Materials and methods

Objective of study:
metabolism
Test guideline
Qualifier:
no guideline followed
Principles of method if other than guideline:
An iodinated heparin derivative was injected with carrier heparin into healthy volunteers. The iodinated material was of similar molecular weight to the underivatised heparin, highly sulphated, and biologically active. It bound to plasma proteins including antithrombin III in vivo, and more than 85% was firmly bound to platelet factor 4 or protamine in vitro.
GLP compliance:
not specified

Test material

Constituent 1
Chemical structure
Reference substance name:
nonasodium 2-({6-[(2-carboxylato-4-hydroxy-6-{[6-hydroxy-5-(sulfonatoamino)-4-(sulfonatooxy)-2-[(sulfonatooxy)methyl]oxan-3-yl]oxy}-5-(sulfonatooxy)oxan-3-yl)oxy]-4-hydroxy-5-(sulfonatoamino)-2-[(sulfonatooxy)methyl]oxan-3-yl}oxy)-4-hydroxy-3-(sulfonatooxy)-3,4-dihydro-2H-pyran-6-carboxylate
EC Number:
700-834-1
Cas Number:
9041-08-1
Molecular formula:
not applicable (UVCB substance)
IUPAC Name:
nonasodium 2-({6-[(2-carboxylato-4-hydroxy-6-{[6-hydroxy-5-(sulfonatoamino)-4-(sulfonatooxy)-2-[(sulfonatooxy)methyl]oxan-3-yl]oxy}-5-(sulfonatooxy)oxan-3-yl)oxy]-4-hydroxy-5-(sulfonatoamino)-2-[(sulfonatooxy)methyl]oxan-3-yl}oxy)-4-hydroxy-3-(sulfonatooxy)-3,4-dihydro-2H-pyran-6-carboxylate
Details on test material:
Batch No.: 79B-1510
Purity: not specified
Radiolabelling:
yes

Test animals

Species:
human
Strain:
not specified
Sex:
not specified
Details on test animals or test system and environmental conditions:
None stated

Administration / exposure

Route of administration:
intravenous
Vehicle:
not specified
Details on exposure:
None stated
Control animals:
not specified
Positive control reference chemical:
None stated
Details on study design:
None stated
Details on dosing and sampling:
None stated
Statistics:
None stated

Results and discussion

Main ADME results
Type:
metabolism
Results:
It was not bound to antithrombin III in vivo, or to platelet factor 4 and protamine in vitro, and it was markedly desulphated. Except at doses greater than 1,000 units, the labelled material was degraded to small fragments before excretion in the urine.

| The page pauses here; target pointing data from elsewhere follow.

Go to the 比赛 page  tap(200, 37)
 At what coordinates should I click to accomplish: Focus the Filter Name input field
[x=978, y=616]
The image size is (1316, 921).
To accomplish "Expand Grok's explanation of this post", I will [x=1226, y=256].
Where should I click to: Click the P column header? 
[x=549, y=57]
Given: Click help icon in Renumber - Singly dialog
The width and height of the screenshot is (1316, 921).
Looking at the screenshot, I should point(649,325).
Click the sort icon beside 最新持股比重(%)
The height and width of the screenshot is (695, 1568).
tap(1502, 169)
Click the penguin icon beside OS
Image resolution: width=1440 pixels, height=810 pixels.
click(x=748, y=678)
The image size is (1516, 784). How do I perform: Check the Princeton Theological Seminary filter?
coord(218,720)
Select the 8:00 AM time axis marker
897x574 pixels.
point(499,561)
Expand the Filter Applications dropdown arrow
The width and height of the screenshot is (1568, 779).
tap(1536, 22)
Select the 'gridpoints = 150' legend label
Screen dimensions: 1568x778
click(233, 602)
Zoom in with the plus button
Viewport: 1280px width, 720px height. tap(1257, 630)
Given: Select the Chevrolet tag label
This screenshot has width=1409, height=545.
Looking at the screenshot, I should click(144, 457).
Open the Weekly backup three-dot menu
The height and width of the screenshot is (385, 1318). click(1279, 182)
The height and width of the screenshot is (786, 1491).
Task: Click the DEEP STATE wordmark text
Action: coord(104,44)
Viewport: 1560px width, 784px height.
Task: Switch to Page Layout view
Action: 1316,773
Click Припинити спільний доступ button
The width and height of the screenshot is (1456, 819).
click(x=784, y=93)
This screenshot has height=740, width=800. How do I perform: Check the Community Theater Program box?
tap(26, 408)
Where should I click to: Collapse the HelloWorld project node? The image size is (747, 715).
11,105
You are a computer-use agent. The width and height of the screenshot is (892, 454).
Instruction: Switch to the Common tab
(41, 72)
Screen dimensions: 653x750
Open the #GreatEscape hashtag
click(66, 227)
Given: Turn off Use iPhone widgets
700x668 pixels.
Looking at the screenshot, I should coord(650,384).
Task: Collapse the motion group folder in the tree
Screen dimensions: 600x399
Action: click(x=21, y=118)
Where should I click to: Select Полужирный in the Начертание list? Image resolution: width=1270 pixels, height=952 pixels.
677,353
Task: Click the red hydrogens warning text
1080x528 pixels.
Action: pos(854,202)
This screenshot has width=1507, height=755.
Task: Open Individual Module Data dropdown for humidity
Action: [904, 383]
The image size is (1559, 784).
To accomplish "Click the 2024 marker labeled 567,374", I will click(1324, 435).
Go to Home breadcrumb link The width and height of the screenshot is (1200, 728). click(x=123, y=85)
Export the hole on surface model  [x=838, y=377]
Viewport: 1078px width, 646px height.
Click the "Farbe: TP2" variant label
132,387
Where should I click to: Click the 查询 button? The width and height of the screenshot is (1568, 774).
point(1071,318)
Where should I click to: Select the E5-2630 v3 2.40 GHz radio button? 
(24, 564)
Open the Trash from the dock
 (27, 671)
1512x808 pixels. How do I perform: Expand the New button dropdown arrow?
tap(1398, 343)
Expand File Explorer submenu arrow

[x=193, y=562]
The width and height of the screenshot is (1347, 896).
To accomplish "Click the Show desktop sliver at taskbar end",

Applicant's summary and conclusion

Conclusions:
Interpretation of results (migrated information): bioaccumulation potential cannot be judged based on study results
In conclusion, after intravenous injection in man heparin is first totally desulphated by the reticuloendothelial system - mainly in the liver and spleen. The desulphated metabolite is then degraded to low molecular weight saccharides by an unknown glycosidase which is probably located in the kidney. Both systems are readily saturated at higher doses.